Databricks Component
Manage compute, workflow jobs, ML models, SQL queries and more within a Databricks workspace.
Component key: databricks
Description
Databricks is an analytics and artificial intelligence platform where you can build, scale and govern data and AI, including generative AI and other machine learning models. This component lets you interact with the Databricks REST API to manage clusters, jobs, libraries, and other resources.
API Documentation
This component was built using the Databricks REST API Reference.
Connections
Databricks Personal Access Token
While service principal authentication is the recommended method for authenticating with the Databricks REST API, you can also use personal access tokens (which are tied to specific users). To generate a personal access token:
- Open https://accounts.cloud.databricks.com/workspaces and select your workspace. Open the URL for your workspace (e.g.,
https://dbc-00000000-aaaa.cloud.databricks.com
) and log in. - From the top-right click your user icon and select Settings.
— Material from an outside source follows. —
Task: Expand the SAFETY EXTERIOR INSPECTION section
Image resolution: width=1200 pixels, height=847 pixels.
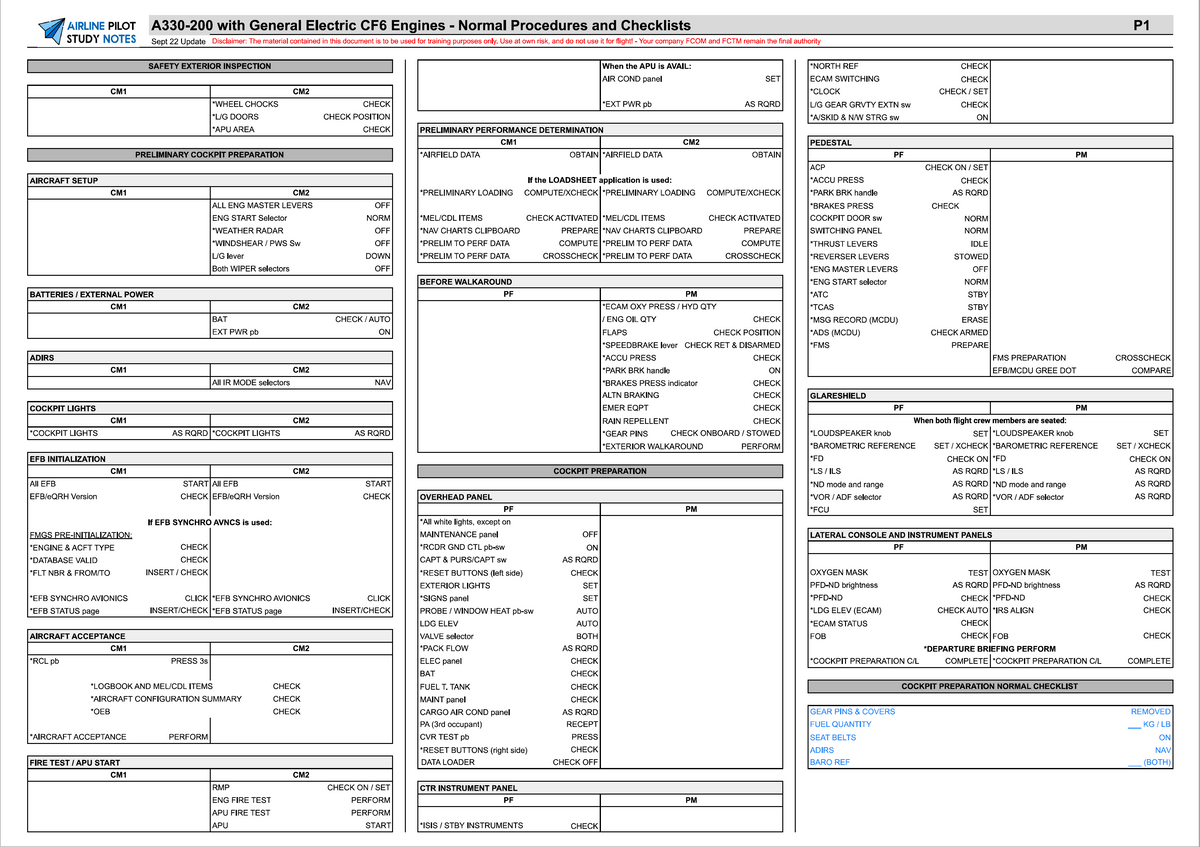Action: (209, 66)
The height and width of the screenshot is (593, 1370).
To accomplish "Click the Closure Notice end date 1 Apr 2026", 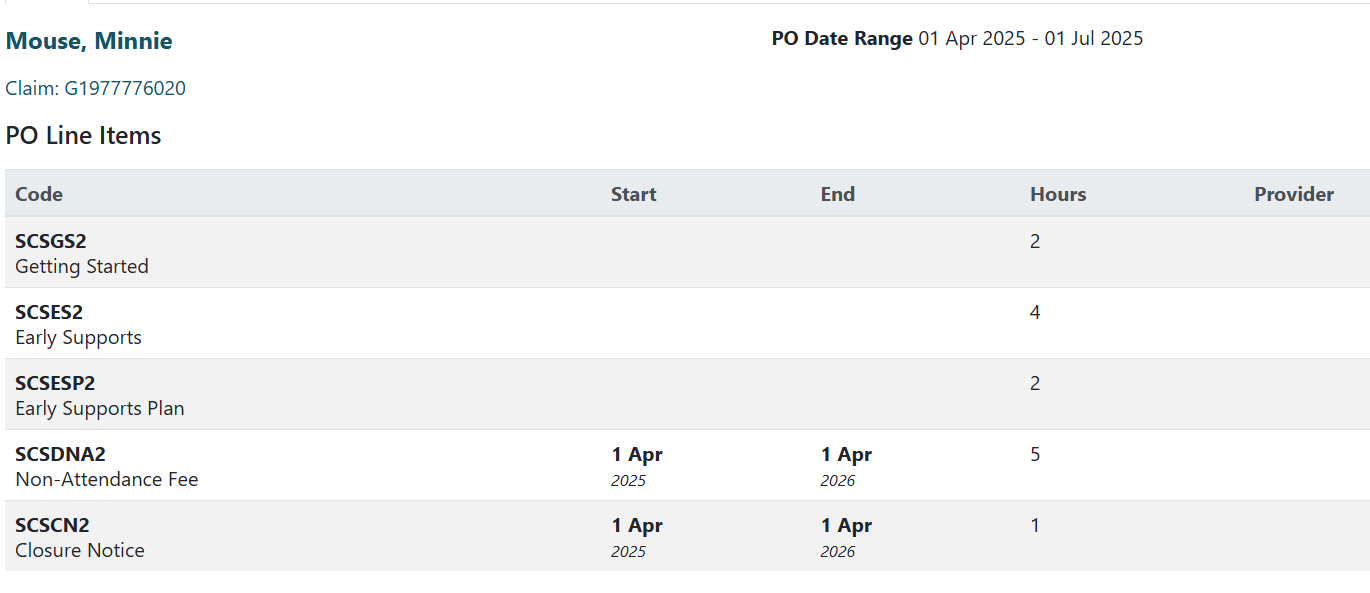I will pos(847,537).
- Under the User > Developer tab, select Manage under Access tokens.
- Click the Generate New Token button. Enter a description for the token and click Generate. Omit Lifetime (days) to create a token that never expires.
Your token will look similar to dap000000000000000000000000000000000
. Copy this token and use it as the token
input for the Databricks components.
When configuring an instance in Prismatic, enter the personal access token along with your workspace's endpoint (like dbc-REPLACE-ME.cloud.databricks.com
).
See https://docs.databricks.com/en/dev-tools/auth/pat.html for more information on personal access token authentication.
Input | Notes |
---|---|
Personal Access Token password apiKey | From DataBricks, go to User Settings > Developer > Access Tokens > Manage > Generate New Token |
Host string host | The hostname of your Databricks instance. Include the entire domain name. For example, dbc-1234567890123456.cloud.databricks.com |
Databricks Workspace Service Principal
With service principal authentication, you create a service user within your account, grant the user permissions to a workspace, and then generate a client ID and secret pair for that service user. This component uses that key pair to authenticate with workspaces that the service account has been granted permissions to. This is the best practice for authenticating with the Databricks REST API.
To set up service principal authentication, you need to:
- Create the service principal
- Open https://accounts.cloud.databricks.com/users. Under the Service principals tab select Add service principal.
- Give the service principal any name and click Add.
- Grant the service principal permission to your workspace
- Navigate to https://accounts.cloud.databricks.com/workspaces and select your workspace
- Under the Permissions tab select Add permissions
- Search for the service principal you created and grant the permission Admin.
- Generate a key pair for the service principal
- Navigate to the service principal and open the Principal information tab.
- Under OAuth secrets select Generate secret.
- Take note of the Secret (i.e. "Client Secret") and Client ID you receive. The client ID should be a UUID like
00000000-0000-0000-0000-000000000000
. The client secret will look likedose00000000000000000000000000000000
.
When configuring an instance in Prismatic, enter the client ID and client secret along with your workspace's token URL endpoint (like https://dbc-REPLACE-ME.cloud.databricks.com/oidc/v1/token
) if you need workspace-level API access.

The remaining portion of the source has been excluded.